Creating accessible course or programme design and structure for disabled students.

1. Introduction

This leaflet is one of a series written for the SHEFC-funded Project, Teachability: Creating an accessible curriculum for students with disabilities. The series covers elements of curricula, from Information about the Course or Programme of Study through to Examinations and Assessments. Each leaflet provides information and suggestions for academic staff who are concerned to make their curriculum design and delivery as accessible as it can be to disabled students. Using the Teachability resources is also likely to help people towards meeting some of the legal duties towards disabled students: a curriculum that has been designed to be accessible is likely to be one that anticipates reasonable adjustments (DDA Part IV, Code of Practice revised 2007); and assessing the impact of teaching on disabled students is required by the Public Sector Duty to Promote Disability Equality.

This leaflet is the final one to be written for the series, yet it addresses a question which is best raised at the preliminary stages of course or programme design and then again at review:

Does the course or programme design as far as possible demonstrate awareness of the diverse needs of disabled learners who might want to study it in the future?

Clearly, as a designed course is delivered, teaching practices can aid or inhibit the participation of disabled students. For example, a designed course may include tutorials, and yet the experience of a disabled student may be dependent on the practices of individual teachers.
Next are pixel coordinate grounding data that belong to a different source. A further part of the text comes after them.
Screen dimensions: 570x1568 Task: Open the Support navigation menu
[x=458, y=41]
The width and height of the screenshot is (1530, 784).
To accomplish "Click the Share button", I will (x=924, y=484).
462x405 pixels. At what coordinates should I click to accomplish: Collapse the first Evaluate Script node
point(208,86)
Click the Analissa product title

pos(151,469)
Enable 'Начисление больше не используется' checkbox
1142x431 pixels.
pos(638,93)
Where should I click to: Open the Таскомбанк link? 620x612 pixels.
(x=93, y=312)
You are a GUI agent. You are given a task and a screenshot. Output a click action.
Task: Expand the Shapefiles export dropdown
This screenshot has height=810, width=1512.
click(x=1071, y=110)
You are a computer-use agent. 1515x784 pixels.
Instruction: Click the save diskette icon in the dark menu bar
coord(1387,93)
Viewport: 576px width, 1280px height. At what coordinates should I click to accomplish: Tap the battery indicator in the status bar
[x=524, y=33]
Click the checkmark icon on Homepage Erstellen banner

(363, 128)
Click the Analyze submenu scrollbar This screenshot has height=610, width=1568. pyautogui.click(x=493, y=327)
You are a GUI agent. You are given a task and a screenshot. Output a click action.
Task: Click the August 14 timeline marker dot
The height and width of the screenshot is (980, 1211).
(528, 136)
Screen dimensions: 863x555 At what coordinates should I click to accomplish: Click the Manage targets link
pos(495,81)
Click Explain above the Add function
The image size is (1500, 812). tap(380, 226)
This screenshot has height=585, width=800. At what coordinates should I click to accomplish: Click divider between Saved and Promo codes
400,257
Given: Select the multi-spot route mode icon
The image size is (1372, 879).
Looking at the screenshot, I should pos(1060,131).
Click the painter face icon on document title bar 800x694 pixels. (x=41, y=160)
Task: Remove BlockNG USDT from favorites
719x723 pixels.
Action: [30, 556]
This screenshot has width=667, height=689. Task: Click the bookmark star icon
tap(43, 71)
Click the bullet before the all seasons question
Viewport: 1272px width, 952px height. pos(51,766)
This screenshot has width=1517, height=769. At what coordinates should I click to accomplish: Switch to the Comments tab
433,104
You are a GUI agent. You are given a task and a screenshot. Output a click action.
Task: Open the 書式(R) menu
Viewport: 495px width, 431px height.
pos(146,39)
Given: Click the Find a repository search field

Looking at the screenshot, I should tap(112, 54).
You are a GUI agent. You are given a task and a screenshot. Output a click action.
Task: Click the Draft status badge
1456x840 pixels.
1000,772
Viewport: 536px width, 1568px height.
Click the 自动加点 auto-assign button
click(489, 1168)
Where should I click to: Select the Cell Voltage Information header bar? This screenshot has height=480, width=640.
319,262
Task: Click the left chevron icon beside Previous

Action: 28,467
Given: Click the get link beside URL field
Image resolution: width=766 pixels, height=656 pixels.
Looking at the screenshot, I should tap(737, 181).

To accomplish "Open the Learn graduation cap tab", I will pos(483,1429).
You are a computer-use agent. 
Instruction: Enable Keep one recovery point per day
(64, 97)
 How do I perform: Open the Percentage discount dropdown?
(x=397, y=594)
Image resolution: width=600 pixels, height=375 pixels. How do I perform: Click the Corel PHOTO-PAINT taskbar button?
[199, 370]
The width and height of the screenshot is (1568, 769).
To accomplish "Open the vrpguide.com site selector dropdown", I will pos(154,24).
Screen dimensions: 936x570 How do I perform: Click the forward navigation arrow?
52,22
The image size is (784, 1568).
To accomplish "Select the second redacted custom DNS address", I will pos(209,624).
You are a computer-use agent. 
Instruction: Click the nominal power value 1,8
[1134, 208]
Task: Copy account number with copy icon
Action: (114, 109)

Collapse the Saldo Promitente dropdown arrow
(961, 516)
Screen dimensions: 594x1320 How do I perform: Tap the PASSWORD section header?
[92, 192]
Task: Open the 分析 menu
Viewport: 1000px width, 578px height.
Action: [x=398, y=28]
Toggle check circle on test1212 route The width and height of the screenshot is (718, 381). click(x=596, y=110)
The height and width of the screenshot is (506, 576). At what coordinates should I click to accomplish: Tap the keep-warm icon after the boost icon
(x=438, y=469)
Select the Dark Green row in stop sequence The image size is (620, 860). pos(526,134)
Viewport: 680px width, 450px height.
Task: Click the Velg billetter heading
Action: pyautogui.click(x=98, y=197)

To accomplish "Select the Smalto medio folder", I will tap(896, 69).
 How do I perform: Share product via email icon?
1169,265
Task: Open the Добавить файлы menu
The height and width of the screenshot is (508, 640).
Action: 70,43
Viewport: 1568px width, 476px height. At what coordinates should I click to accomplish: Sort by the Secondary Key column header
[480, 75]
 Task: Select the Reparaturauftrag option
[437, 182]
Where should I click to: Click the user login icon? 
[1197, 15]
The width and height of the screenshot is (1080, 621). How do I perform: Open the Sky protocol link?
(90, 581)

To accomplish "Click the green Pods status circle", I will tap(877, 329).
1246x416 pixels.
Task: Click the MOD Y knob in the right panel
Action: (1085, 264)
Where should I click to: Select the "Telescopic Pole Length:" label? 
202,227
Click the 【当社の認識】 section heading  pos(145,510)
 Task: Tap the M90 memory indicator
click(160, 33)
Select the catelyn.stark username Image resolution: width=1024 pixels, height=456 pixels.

This booklet takes a step back from the detail of course delivery and looks at more general course design features. Yet this is not to underestimate the importance of course elements which may be relatively minor in terms of time and teaching, and yet crucial in terms of the qualification to which the course leads. For example, if graduating medical students must be able to administer cardio-pulmonary resuscitation, then although learning the procedure would be a fairly minor course element, if the requirement was a condition of graduating, it could emerge as a barrier to some disabled students. This example illustrates the importance of highlighting any non-negotiable, essential skills, abilities or knowledge which students absolutely must have in order to complete the whole course or programme, and making sure that potential students know about them in advance.

The importance of clarity about what is core and/or non-negotiable in a course or programme of study is underlined by legislation. Competence standards can be invoked as a justification for the failure to make reasonable adjustments. But the Disability Discrimination Act Part IV Code of Practice on post-16 education (revised 2007) also states that such competence standards must be very carefully defined and capable of being defended where their application disadvantages disabled people.

The overarching questions for this leaflet are about scope, or the lack of scope, for flexibility within course design. It is an implicit recommendation to those who design or review programmes and courses of study to consider how course or programme requirements or demands which are relatively rigid in their expectations of what students need to do might be less rigid, more flexible, offering all students greater scope to achieve course or programme requirements in alternative ways, yet without compromise to legitimate, genuine and defensible competence standards.